What are the most common occupations in the cluster? Are the users mostly highly educated in some clusters and unemployed in others? Don’t just use the occupation as the metric.

Return your answers as a pdf file AND separate .scala file(s) for your code (metric, clustering algorithm, and a main for running your results).

Exercise 6

Create a case class that allows iterative update of the expected value (ev), error, and number of samples of a statistical distribution. Support both removal and addition via overloaded - and + operators.

http://math.stackexchange.com/questions/102978/incremental-computation-of-standard-deviation/103025#103025

The link above outlines the solution to iteratively update

the average (or expected value)
the standard deviation or standard error of the mean
the number of samples

when given the average, square difference sum, and the number of samples from two different sets of samples.
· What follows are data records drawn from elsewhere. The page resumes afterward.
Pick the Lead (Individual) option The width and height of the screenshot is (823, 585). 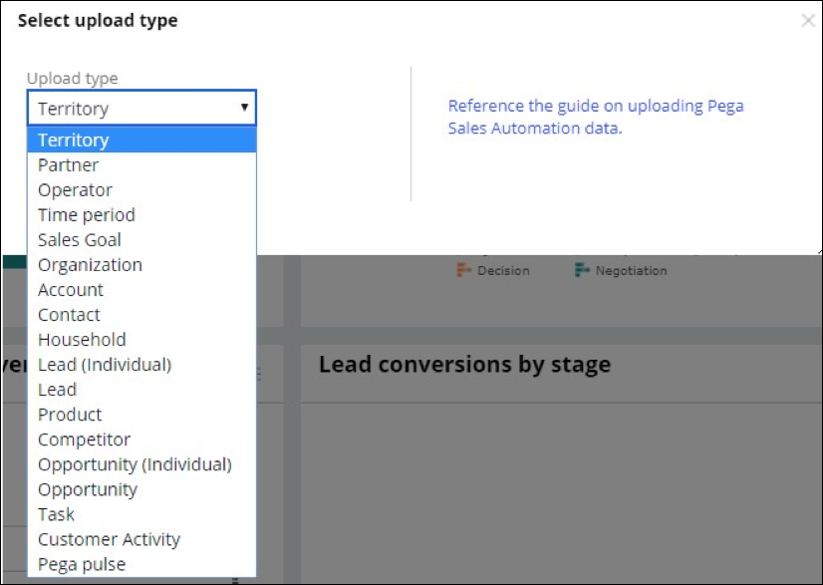coord(105,365)
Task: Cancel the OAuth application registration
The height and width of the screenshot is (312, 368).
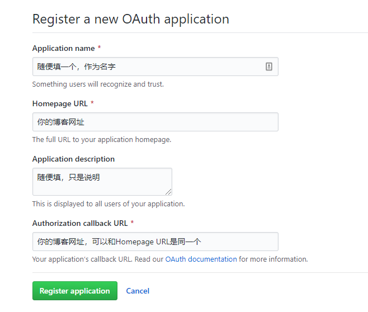Action: [138, 291]
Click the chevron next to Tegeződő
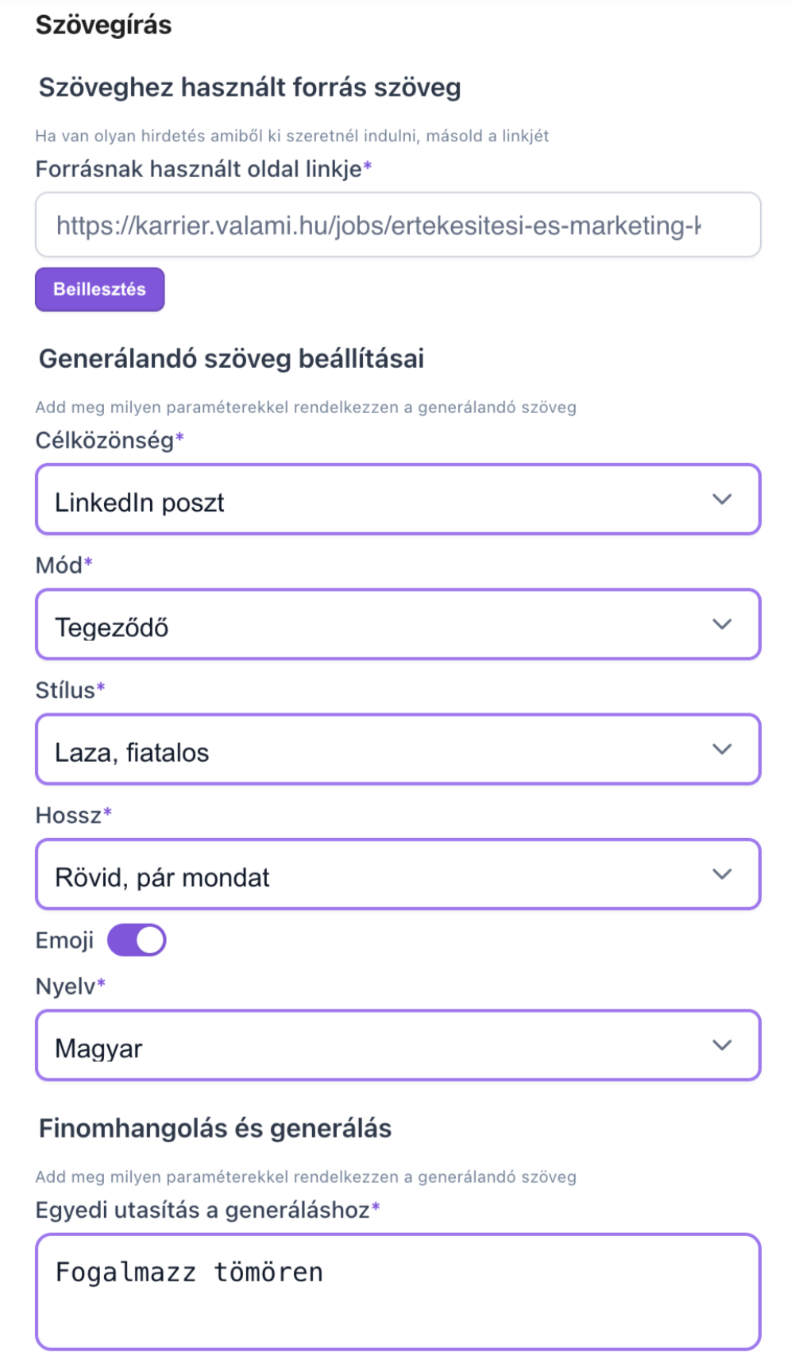Image resolution: width=799 pixels, height=1360 pixels. tap(722, 624)
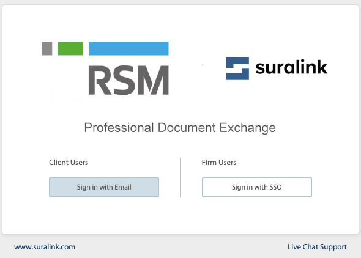The height and width of the screenshot is (258, 361).
Task: Click the Client Users label
Action: [x=69, y=163]
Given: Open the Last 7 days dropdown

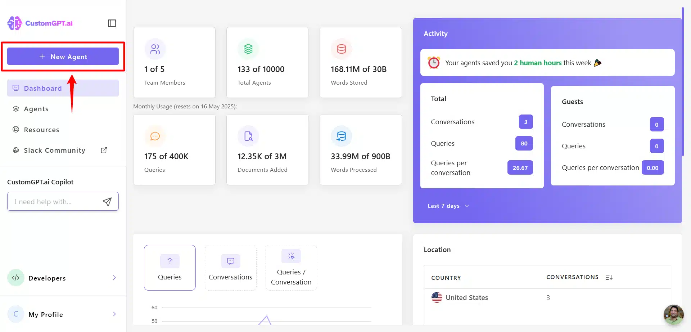Looking at the screenshot, I should pos(448,206).
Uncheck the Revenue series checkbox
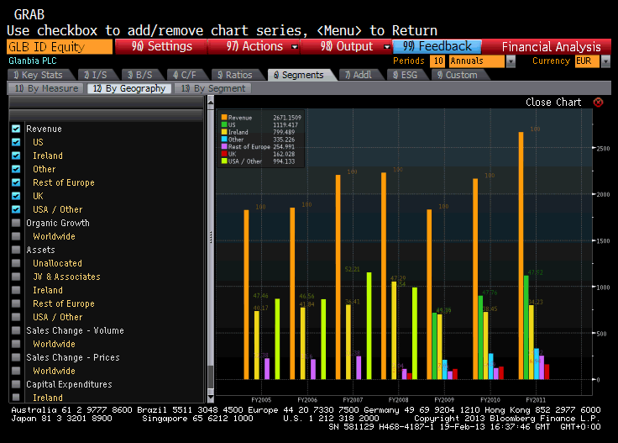This screenshot has width=618, height=443. (16, 129)
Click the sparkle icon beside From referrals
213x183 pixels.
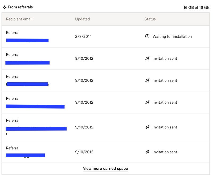[5, 7]
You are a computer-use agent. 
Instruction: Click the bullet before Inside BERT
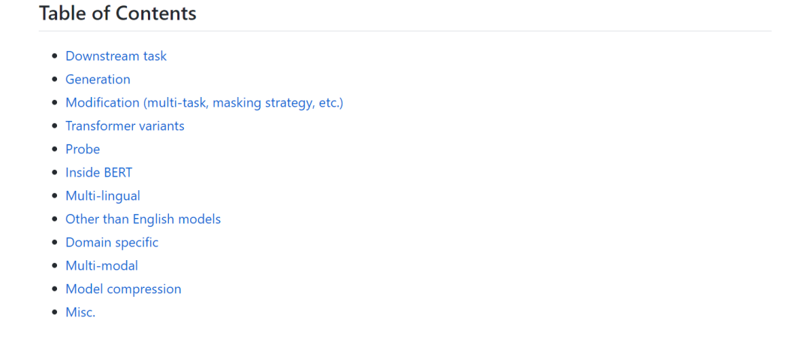pyautogui.click(x=54, y=173)
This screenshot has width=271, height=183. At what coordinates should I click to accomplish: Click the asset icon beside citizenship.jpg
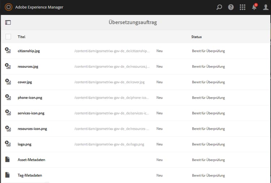point(8,51)
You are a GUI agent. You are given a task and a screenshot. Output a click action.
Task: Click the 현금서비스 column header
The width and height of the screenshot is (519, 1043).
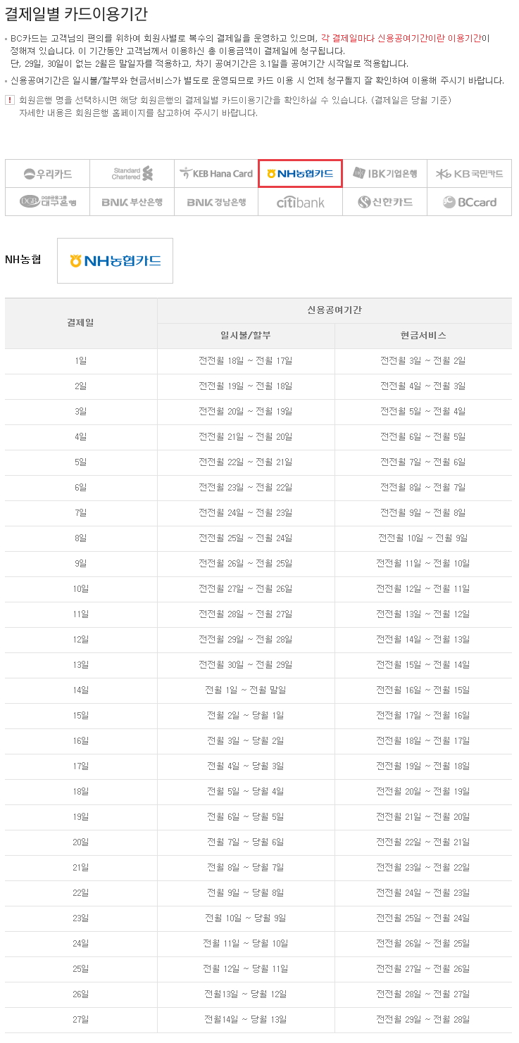pyautogui.click(x=423, y=336)
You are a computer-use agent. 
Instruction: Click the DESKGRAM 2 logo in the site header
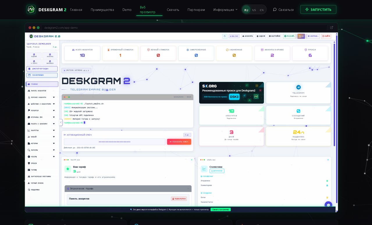tap(47, 10)

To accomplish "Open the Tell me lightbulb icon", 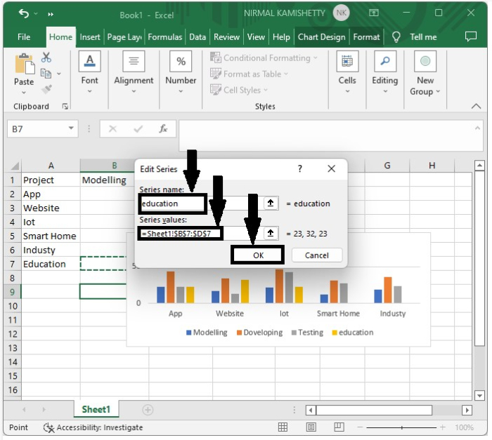I will tap(396, 37).
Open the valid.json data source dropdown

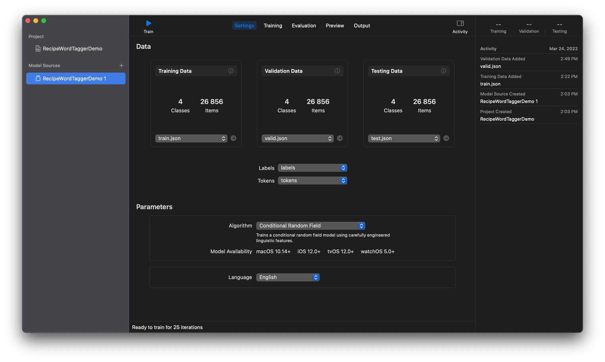[x=297, y=139]
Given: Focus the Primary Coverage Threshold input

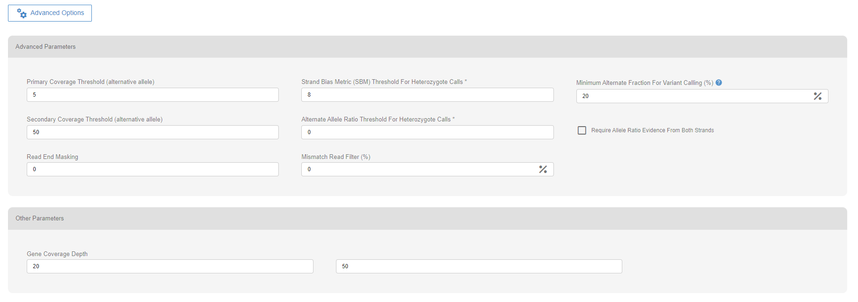Looking at the screenshot, I should (x=152, y=95).
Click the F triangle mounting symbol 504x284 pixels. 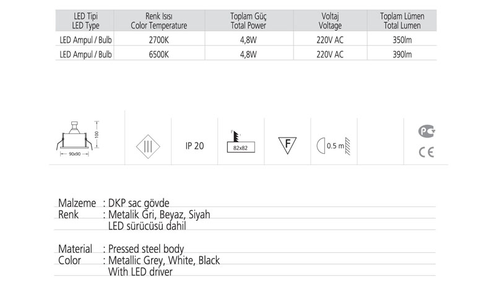287,145
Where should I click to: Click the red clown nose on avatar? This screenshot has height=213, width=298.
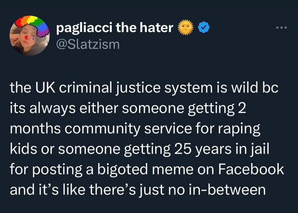[26, 37]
Create a case class that allows adding two such summaries together so that the result is the same as when you have all of the individual samples at hand instead of the summaries, e.g. for the two data sets

1 2 3 8 4 3 2 1

2 4 3 1 5 7 4 2

The averages are 3 and 3.5, the number of samples is 8 for both of them, and the standard deviations are 2.27 and 1.93. The square difference sums are 36 and 26.

The joint average is 3.25, the number of samples 16, and the standard deviation 2.049. The combined square difference sum is 63.

Your task is to create a case class such that it passes this test:

// IMPLEMENT THIS:

case class Stat(name:String, ev:Double, squares:Double, samples:Double){

def +(b:Stat) = { … }

def -(b:Stat) = { … }

def stddev() = {...}

}

// TESTS:

val one = Stat("one", 3, 36, 8)

val two = Stat("two", 3.5, 26, 8)

val combined = one + two

val known = Stat("comb", 3.25, 63, 16)

combined.ev == known.ev

combined.stddev == known.stddev

combined.squares == known.squares

combined.samples == known.samples

val oneBySubtraction = combined - two

oneBySubtraction.ev == one.ev

oneBySubtraction.stddev == one.stddev

oneBySubtraction.squares == one.squares

oneBySubtraction.samples == one.samples

Return your code as a solution.